In the Swiss Mittelland region, one owner initially turned down the offer. The offer was far above the market price and he was suspicious of the buyer. A day later, the same man turned up at the door with cash, a mid-six-figure sum as a “deposit”. The owner became weak. The trail of this deal led directly into the milieu of a suspected Lucerne money laundering travel agency and to people with close links to an Albanian cocaine boss who has been in custody in Albania since autumn 2024.
The pattern is always the same
CH Media recently documented dubious property transactions from several cantons. The pattern repeats itself. Owners are approached directly, the purchase offers are massively inflated and the time pressure is enormous. Those who agree often find that the new owners immediately leave the property empty or sell it on at a much higher price. One flat in central Switzerland stands empty for over a year after such a deal, redeemed to an anonymous property company, the owner apparently in a position to leave an investment of over a million francs lying idle.
Illicit labour as a second money channel
It is not only drug money that flows into properties. Illicit money from the construction sector also ends up there. The pattern is ingenious. A criminal entrepreneur receives one million francs for a new building through the bank in the normal way. Thanks to illegal labour, the project only costs him 700,000 francs. He “hides” the remaining 300,000 francs with false invoices from bogus companies that issue fictitious receipts in return for a commission of around five per cent. These companies do not keep any accounts and are usually already bankrupt by the time the authorities enquire. The result is a profit of CHF 300,000 at the expense of the general public and construction workers.

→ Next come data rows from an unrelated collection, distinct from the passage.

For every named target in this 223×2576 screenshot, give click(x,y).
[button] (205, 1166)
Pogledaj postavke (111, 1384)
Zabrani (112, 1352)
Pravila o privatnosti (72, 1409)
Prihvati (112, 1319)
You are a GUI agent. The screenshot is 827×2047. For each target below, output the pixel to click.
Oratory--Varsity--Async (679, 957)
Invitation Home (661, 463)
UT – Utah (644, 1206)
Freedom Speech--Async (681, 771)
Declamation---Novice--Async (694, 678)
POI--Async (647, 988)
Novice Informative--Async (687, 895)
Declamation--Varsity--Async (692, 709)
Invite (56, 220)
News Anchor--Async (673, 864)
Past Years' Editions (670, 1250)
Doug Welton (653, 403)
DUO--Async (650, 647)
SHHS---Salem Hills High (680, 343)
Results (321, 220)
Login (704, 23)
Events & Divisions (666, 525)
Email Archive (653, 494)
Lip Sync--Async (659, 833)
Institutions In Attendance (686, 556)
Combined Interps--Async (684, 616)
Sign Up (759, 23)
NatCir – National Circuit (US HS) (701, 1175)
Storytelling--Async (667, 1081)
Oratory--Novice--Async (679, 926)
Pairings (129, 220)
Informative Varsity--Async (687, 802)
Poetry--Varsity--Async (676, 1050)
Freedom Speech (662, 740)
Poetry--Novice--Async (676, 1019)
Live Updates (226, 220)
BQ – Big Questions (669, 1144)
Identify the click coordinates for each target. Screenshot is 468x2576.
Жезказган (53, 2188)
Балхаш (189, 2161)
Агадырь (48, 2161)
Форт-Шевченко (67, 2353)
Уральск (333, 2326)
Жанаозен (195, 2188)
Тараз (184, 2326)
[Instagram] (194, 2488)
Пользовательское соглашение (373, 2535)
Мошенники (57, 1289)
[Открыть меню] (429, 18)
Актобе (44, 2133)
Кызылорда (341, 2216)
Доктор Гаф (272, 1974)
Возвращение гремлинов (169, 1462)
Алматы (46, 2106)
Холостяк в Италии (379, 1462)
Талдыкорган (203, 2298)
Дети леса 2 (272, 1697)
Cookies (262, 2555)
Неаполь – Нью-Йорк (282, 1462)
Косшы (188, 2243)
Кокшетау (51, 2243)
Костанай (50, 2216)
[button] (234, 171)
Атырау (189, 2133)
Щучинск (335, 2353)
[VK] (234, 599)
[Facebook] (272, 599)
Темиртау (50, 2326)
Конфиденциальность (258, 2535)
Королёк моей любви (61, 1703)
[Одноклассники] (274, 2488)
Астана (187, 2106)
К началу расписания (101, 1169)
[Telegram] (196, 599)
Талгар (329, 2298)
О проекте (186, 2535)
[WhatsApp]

The market remains silent, the price rises
It is estimated that over a third of all money laundering cases worldwide are related to property transactions. Switzerland is considered particularly attractive internationally because the market is stable and regulation has long been patchy. Lawyer Fabian Teichmann, a money laundering expert, puts it in a nutshell: “If you’re smart, you’d rather buy four properties for five million each than one for 20 million. It’s less conspicuous.” The direct side effect is overpriced purchases that drive up prices for everyone.
The law is following suit, slowly
On 26 September 2025, the Swiss parliament passed a revision of the Anti-Money Laundering Act. Real estate agents are now also subject to due diligence obligations and must join a recognised self-regulatory organisation. The catch with this law is that transactions of less than five million francs remain outside the scope of the obligation. Entry into force is planned for the second half of 2026. Anyone who buys four properties worth four million each today will remain under the radar for the time being.